随后有一天,我给提摩斯打电话,问他怎么不来了,有些病人信息还需要他帮助弄清楚,提摩斯回答说这两天来不了了,身体有点儿难受,当时我心里一沉。第二天交班的时候,我就向李进队长和同事说起这事,凭经验和直觉,这样下去太危险了。提摩斯如此不在意,甚至不穿防护服,一旦感染了,后果不堪设想,一定要时刻催促他加强防范,不能有丝毫大意。没想到7天后提摩斯就死了,死在一家埃博拉治疗中心,一个活生生的人就这样没了。提摩斯的死对我们震撼很大,提醒我们规章制度强制执行有多重要,还有哪些潜在的有风险的区域需要控制感染。从那以后,我们就更加强了防控,很多经验都是用生命换来的,由此可见,我们天天都是行走在死亡线上。
首批援塞医疗队防控组组长贾红军在事后回忆时,用“两道数学题”来说自己的想法:30–1=多少,0+0=多少。
看似简单的计算,却道出了防控任务的艰巨,30名队员1个也不能少,要保证中方与塞方的医务人员“零感染”。在备感压力的同时,防控组给出的答案是30减1等于0,0加上0就是100分。
2014年9月17日,医疗队抵达塞拉利昂驻地。简单休整后,防控组立刻随队赶往中塞友好医院进行实地勘察,根据医院实际情况,本着洁污分开的原则,以降低医护人员感染风险为出发点,医疗队员相互喷淋消毒。防控组积极思考,开拓思路,最终科学合理地划分了“三区”,设定了缓冲间。在每个缓冲间设置水源和排水设施,便于消毒液的配置和处理,以利于今后消毒工作的开展。随后,医院进入了紧张施工改造阶段。
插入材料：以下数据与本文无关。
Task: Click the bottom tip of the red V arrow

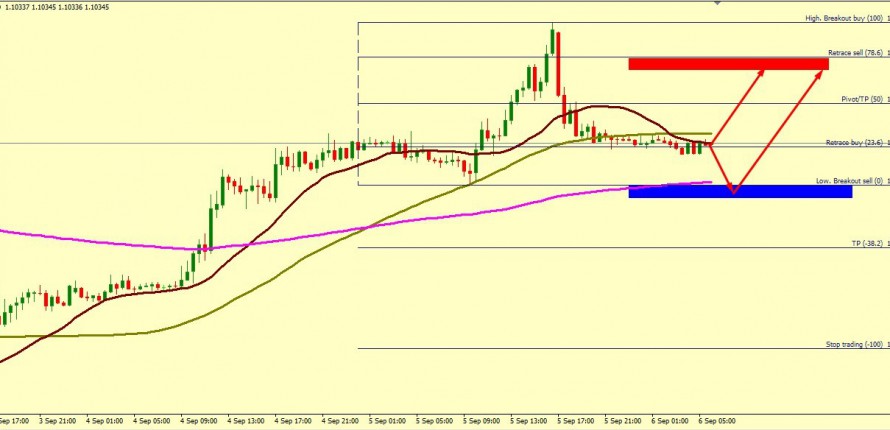Action: coord(734,192)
防控组对改造工程进行跟班作业,指导和监督每一个施工环节,确保了施工质量,建立了第一道“隔离大门”。面对埃博拉,如何利用好防护消毒物资,确保工作人员安全,又摆在了我们面前。防控组多方查阅资料,包括国家卫计委发布的《埃博拉防控方案》、《埃博拉病毒病医院感染防控技术指南》、《埃博拉患者转运流程》、美国疾病控制中心的《埃博拉病毒病医院感染防控技术指南》、世界卫生组织的《感染控制指南》等相关文件和文献20余篇,总结防控经验,最终科学严谨地制订了多达36步的防护用品穿脱流程,较国外的防护流程更加细致,更加注重脱防护用品的流程。除了防护,消毒也是阻断传播途径的利器。为了进一步确保工作人员不被感染,防控组制订了自用车辆、驻地房间、病房、办公区等消毒制度共计百余条。为了确保消毒效果,大家每日检查各个区域甚至角落的清洁与消毒、监测消毒液浓度、垃圾的收集和焚烧等,一旦发现问题,立即改进完善。防控组成功构建了另一道更加关键的“隔离大门”。
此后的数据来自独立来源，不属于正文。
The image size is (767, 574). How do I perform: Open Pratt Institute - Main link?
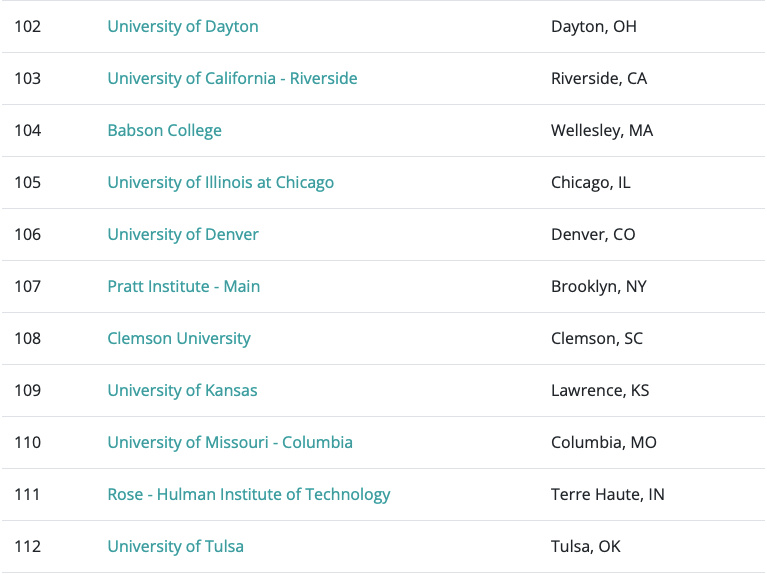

此外,防控组主动承担了复用防护用品的消毒以及缓冲间的清洁消毒工作。平均每日浸泡消毒高靿雨靴8双左右,并在晾干过程中进行二次消毒,以确保消毒效果。同时,坚持按照原则每日更换消毒液。每日更换消毒液193升,执行任务期间共计更换消毒液 8685 升,重8吨有余,相当于500毫升的矿泉水18000 瓶,首尾相接达4公里有余。
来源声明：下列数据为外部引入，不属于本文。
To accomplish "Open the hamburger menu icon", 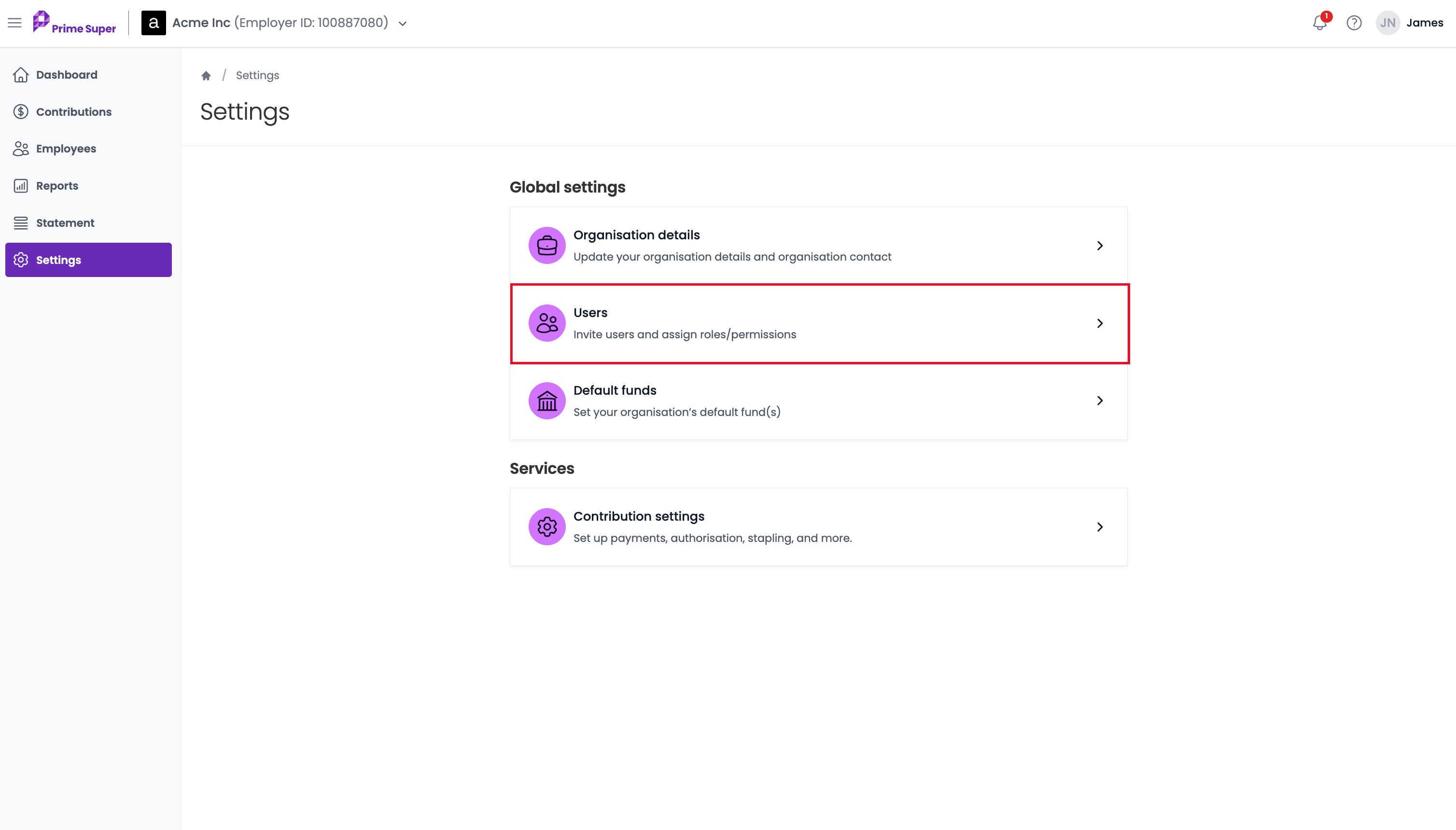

跟这些数字相比,更难受的还是消毒液那刺鼻的味道。高浓度的含氯消毒剂经常让防控组组员“声泪俱下”。每次更换消毒液、捞取雨靴时,含氯消毒剂挥发的氯气扑面而来,冲破面屏、护目镜和防护口罩的重重阻隔,刺激着组员呼吸道的每一个细胞。此时,大家的眼泪远比汗水来得更加凶猛,鼻涕也顺势“过河”。所以,防控组经常自嘲“在含泪微笑的背后,我们每天吃着鼻涕过日子”。
所谓“在家千日好,出门万事难”,在塞拉利昂要想做好防控工作,仅靠医疗队自己是不够的,还必须依靠塞方人员的帮助。因此,必须做好塞方工作人员的培训工作。